The Linnet (Linaria cannabina) – A Bird Always On The Move!

During the winter, the species stays in the meadows, in numerous flocks, or in the open countryside, where it ventures, among hedges and rows, in search of seeds or some insects. Distinctly gregarious habits that the species sometimes maintains even during the reproductive period when it nests “in society” among the dense vegetation, in the bushes and in the hedges. With a particularly melodic call, it is often captured to be bred in captivity and sometimes hybridized with the Canary.
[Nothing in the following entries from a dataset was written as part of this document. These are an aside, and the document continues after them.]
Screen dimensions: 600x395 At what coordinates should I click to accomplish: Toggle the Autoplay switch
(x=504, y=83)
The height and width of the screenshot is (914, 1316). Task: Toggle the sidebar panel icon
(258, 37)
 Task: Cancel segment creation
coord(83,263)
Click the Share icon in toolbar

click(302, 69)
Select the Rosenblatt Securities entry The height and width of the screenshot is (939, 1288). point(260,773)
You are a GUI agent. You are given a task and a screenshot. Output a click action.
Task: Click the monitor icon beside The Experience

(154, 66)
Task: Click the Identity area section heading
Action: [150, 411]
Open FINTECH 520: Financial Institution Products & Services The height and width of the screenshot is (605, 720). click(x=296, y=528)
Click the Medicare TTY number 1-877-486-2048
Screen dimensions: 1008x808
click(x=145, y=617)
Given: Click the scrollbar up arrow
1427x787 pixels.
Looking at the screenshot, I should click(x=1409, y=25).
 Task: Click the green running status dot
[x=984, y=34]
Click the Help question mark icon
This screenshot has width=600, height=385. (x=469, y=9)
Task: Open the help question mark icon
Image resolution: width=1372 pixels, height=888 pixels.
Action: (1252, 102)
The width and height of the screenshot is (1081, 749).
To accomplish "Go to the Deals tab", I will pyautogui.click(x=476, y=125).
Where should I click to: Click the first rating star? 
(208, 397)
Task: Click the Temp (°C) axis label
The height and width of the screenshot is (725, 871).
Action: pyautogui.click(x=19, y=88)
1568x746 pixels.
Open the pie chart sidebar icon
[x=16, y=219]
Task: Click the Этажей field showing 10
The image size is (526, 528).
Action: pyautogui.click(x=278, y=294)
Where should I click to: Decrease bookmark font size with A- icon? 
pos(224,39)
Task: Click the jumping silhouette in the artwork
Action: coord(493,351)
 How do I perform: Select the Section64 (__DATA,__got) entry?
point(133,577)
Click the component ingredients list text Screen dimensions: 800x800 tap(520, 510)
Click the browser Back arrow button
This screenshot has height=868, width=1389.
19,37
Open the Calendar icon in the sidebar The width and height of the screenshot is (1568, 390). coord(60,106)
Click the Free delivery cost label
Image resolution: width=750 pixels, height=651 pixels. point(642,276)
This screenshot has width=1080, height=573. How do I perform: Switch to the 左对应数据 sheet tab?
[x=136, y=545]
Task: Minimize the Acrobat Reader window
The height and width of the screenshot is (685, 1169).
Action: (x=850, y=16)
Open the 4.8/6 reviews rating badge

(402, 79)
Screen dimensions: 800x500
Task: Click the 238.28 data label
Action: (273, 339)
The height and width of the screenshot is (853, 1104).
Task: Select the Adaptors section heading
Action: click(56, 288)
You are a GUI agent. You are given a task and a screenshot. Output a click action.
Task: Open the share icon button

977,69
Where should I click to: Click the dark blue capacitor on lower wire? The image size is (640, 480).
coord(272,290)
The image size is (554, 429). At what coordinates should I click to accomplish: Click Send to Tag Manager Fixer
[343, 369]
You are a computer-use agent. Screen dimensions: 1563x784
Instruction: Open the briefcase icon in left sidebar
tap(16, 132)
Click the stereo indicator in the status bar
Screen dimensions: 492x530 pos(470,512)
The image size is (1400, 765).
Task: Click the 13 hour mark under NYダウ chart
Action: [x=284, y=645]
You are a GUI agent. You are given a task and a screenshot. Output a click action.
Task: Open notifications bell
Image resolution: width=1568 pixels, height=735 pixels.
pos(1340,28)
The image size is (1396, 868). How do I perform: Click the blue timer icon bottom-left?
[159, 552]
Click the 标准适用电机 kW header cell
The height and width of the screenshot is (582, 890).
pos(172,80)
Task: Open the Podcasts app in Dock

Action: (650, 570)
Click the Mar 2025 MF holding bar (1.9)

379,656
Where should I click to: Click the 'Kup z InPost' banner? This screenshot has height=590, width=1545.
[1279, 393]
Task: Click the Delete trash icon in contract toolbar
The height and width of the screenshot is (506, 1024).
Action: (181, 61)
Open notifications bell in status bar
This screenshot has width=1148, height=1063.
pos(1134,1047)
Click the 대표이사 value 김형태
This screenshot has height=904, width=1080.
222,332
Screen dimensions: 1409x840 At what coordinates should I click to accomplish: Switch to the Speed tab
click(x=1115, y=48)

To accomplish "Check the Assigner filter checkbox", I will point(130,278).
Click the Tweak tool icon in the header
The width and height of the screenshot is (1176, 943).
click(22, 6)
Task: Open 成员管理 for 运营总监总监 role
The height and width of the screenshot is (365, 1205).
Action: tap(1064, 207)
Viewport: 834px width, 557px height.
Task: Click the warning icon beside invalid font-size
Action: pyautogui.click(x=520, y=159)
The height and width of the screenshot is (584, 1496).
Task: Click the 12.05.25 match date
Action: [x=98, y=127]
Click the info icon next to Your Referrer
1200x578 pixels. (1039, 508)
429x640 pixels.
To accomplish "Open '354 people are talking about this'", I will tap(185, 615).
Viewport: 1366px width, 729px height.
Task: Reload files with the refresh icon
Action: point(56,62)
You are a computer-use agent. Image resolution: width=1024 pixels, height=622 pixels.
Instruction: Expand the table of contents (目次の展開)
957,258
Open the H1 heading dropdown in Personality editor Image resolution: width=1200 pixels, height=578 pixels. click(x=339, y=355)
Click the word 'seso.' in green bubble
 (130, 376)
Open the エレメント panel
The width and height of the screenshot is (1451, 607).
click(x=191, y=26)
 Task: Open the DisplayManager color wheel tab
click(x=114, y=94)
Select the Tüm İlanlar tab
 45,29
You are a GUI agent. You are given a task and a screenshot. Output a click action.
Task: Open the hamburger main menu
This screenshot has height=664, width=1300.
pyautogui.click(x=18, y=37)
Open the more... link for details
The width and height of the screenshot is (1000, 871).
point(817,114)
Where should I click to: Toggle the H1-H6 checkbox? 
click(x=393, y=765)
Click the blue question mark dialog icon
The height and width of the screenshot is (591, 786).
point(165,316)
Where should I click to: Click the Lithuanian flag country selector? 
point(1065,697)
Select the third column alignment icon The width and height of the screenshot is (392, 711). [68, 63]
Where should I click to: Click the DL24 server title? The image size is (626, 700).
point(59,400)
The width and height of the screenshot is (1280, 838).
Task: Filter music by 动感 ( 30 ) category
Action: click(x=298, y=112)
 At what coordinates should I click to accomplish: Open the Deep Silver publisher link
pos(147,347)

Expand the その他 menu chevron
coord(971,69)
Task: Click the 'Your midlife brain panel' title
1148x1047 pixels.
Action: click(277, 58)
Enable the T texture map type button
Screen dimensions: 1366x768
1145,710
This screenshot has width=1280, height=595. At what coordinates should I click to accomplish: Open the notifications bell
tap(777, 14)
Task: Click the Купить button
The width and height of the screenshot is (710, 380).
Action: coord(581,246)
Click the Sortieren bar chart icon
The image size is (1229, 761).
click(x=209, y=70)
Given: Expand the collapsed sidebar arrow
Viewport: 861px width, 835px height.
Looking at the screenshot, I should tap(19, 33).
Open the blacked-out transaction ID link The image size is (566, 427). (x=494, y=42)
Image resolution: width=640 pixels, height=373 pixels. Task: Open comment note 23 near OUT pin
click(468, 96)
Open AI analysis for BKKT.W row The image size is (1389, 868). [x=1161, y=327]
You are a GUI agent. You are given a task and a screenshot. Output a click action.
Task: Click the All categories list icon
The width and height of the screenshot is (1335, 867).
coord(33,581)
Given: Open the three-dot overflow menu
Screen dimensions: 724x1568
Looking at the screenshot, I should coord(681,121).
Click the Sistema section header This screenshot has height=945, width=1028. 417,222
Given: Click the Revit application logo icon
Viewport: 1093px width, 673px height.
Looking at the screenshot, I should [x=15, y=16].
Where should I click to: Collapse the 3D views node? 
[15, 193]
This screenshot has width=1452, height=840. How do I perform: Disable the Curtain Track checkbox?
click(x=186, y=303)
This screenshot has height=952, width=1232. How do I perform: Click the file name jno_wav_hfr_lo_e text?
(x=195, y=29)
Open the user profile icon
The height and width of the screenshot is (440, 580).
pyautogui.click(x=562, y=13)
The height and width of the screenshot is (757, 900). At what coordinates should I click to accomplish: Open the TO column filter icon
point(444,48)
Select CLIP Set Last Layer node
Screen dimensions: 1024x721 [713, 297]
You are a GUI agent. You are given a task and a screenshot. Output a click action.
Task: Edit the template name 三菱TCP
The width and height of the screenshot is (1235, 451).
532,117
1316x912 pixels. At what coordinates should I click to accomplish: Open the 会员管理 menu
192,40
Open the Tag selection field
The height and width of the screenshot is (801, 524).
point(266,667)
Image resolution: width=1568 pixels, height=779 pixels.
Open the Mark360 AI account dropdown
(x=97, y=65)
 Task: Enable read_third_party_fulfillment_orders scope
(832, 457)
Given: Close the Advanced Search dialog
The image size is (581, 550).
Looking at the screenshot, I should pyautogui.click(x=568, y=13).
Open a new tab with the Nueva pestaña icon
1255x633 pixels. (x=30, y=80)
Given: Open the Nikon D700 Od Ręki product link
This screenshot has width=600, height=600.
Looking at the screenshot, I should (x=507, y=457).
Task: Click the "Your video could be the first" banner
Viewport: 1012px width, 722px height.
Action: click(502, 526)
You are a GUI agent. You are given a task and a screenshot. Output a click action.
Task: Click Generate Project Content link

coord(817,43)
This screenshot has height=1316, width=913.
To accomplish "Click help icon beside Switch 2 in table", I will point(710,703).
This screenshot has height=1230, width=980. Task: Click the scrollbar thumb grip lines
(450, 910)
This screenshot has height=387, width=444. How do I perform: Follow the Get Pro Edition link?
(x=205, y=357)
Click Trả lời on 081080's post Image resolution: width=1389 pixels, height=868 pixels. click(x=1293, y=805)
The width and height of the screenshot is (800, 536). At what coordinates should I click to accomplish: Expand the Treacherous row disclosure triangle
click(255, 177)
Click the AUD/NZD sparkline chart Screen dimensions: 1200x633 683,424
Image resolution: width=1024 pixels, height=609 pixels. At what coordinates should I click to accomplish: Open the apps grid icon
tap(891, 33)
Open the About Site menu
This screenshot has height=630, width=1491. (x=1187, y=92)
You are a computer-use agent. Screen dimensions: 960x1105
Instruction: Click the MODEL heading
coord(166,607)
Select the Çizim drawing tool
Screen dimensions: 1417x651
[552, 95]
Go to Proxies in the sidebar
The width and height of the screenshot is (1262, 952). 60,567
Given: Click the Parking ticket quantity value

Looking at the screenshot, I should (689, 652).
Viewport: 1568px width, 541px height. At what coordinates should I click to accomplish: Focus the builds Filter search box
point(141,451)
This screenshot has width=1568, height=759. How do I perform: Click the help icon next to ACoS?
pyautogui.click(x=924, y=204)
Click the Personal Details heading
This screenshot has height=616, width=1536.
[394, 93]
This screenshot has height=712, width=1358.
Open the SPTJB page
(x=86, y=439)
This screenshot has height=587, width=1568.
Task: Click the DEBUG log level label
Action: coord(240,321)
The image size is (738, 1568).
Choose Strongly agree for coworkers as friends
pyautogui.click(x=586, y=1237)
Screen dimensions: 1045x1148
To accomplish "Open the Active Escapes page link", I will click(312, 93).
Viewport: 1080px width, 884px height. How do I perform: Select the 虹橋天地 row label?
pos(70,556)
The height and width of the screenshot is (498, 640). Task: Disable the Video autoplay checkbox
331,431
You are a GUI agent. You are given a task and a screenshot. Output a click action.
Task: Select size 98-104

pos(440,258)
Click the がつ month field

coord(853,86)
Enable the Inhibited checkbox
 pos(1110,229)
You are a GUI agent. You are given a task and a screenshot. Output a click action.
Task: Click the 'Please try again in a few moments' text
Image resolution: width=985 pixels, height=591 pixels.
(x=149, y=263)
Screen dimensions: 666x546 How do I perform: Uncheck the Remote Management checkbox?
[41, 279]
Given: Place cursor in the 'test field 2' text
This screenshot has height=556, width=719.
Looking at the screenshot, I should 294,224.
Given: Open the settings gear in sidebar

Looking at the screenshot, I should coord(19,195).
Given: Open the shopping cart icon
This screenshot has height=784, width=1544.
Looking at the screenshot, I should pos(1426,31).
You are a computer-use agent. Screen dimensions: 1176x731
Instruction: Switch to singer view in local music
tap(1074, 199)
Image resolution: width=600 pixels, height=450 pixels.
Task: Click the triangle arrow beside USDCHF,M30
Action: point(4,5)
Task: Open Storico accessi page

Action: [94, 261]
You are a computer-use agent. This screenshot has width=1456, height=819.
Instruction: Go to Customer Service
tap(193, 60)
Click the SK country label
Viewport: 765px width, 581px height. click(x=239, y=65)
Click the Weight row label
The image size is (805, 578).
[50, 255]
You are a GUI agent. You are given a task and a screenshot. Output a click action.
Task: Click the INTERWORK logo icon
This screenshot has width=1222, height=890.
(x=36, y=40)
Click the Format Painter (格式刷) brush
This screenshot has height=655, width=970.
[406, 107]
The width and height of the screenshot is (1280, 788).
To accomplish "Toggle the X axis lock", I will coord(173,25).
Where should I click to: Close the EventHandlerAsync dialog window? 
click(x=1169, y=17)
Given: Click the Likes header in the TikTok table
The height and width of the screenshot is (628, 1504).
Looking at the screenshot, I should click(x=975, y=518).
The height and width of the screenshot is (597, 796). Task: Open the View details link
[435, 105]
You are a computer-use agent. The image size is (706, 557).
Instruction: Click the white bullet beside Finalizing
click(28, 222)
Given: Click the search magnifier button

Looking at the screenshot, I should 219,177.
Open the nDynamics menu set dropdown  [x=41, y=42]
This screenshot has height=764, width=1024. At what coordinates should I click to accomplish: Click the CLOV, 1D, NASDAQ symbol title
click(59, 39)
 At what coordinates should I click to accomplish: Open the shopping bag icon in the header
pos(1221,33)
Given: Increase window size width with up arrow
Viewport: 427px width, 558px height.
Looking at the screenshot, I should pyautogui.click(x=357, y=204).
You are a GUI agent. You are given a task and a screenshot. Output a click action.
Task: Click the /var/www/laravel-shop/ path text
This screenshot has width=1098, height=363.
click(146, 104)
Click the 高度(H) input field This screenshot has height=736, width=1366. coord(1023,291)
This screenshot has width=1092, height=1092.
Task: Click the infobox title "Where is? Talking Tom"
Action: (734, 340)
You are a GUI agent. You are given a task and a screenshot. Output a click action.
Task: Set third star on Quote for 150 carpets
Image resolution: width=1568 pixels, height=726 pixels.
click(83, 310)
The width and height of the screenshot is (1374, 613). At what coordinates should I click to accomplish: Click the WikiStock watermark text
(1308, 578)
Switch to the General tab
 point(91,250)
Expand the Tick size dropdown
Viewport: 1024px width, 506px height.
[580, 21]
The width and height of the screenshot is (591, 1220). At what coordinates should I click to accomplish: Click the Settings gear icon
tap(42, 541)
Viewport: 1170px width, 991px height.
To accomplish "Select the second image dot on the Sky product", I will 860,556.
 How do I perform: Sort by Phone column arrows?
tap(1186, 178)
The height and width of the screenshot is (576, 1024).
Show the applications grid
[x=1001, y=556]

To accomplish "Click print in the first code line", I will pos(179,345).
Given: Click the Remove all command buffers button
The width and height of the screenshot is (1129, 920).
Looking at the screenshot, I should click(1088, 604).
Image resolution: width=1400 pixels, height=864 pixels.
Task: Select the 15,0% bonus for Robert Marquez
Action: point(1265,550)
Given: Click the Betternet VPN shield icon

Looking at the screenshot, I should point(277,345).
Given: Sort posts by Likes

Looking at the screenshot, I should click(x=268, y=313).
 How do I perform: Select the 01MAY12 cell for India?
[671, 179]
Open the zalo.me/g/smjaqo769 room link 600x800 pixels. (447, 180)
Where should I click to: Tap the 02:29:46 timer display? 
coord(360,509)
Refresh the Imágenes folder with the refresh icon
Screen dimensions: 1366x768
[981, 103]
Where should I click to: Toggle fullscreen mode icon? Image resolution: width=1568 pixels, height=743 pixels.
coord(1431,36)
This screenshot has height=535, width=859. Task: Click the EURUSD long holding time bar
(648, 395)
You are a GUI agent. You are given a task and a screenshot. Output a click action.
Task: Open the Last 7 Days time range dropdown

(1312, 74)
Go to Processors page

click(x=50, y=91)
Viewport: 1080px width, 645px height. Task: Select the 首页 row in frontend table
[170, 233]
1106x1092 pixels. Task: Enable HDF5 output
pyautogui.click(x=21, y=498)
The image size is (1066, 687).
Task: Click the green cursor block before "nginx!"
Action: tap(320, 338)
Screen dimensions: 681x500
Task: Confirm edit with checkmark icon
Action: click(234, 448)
Unlike many other species of birds, during the reproductive period the absolutely not flashy linnet doesn’t own a feeding ground. But instead collectively uses surfaces with a decent amount of food available, like mowing lawns. The nesting bird usually cover and protect an area of about 15 meters around the nest, this limit is respected and getting too close is avoided by the neighboring couples. The male enjoys hanging on the branches around where the nest is located, showing off on top of a bush or on some higher ground. By doing this he marks its territory of nesting that, together with the female, defends even from other species of birds.


It is a gregarious species in winter. It usually moves in groups looking for food both on the ground and on tall grasses and bushes, often in small groups. Due to its small size it is not easy to identify it especially when it is placed on the ground. Things are simplified when it is in flight (wavy and not fast) and then recognize it from other species of similar size especially for the white wing bar and the white external helms. It is a very active species and is constantly moving around.

Quick Facts:

The male in summer dress has tawny shoulders and back and the terminal part of the wings is blackish with a shaded white area visible even when the subject is posed. The head is grey with a red vertex and a white suffused throat. The chest is red / pink and fades to the dirty white of the abdomen and a suffused fawn on the sides. The legs and beak are sometimes grey with shades of fawn. The tail is blackish with white external coxswain.


In winter, the male assumes a color in all the upper parts of a tawny brown with a lighter brown head and the red disappears from the head and almost completely from the chest. All undersides are fawn white with light brown flecks on the sides. The beak is dark yellowish. The females resemble the males in winter dress but exhibit a grey-black beak and slightly heavier streaks on the sides and chest; the white area on the wing is much more subdued. Juveniles look almost exactly as the male in winter dress.

The linnet habitat extends to many areas of Europe, Asia and Africa. At least seven different subspecies have been counted, and the nominal species (Linaria cannabina cannabina) is also called Eurasian linnet to distinguish it from the others more widespread in Africa or in the islands (Balearics, Canaries, Corsica).

Like all granivorous birds, the Linnet feeds mainly on seeds, but also on insects.


It usually nests on bushes near streams, laying up to 4-6 blue-white eggs, dotted with light brown at the ends, for a maximum of two annual broods. The incubation of the eggs lasts about 13 days, and the chicks are ready for flight already 15 days after hatching, although they will have to wait a couple of weeks for complete weaning.

Classified as in decline in the European Union, the linnet has an unfavorable conservation status even at the continental level. Overall, there is stability of the breeding population in the European Union in the period 1970-1990, followed by moderate decline in the period 1990-2000.

Currently, the breeding population in the EU is estimated at 5,000,000-13,000,000 pairs, equal to approximately half of the continental population of the species (10,000,000-28,000,000 pairs) and a fraction between 25 and 49% of the global population of the species. The Italian population appears stable and is estimated at 100,000-400,000 couples, equal to 2-3% of the EU community population and just over 1% of the total continental population.


In order to improve the prospects of the species, it is essential to favor the maintenance of traditional agricultural landscapes in mountain areas with non-intensive agriculture and pastoralism. The maintenance of marginal elements such as small uncultivated shrubs, hedges and small trees or isolated shrubs in cultivated or grazed areas should also be encouraged, limiting the use of pesticides in orchards and crops frequented by the species.

To date it is particularly likely that the state of health of the populations is more favorable at higher altitudes, while at lower altitudes the combined effect between the abandonment of traditional agricultural practices, the consequent advance of the forest, the massive use of pesticides in areas subject to intensification of agricultural practices, has probably led to a significant reduction in suitable habitat.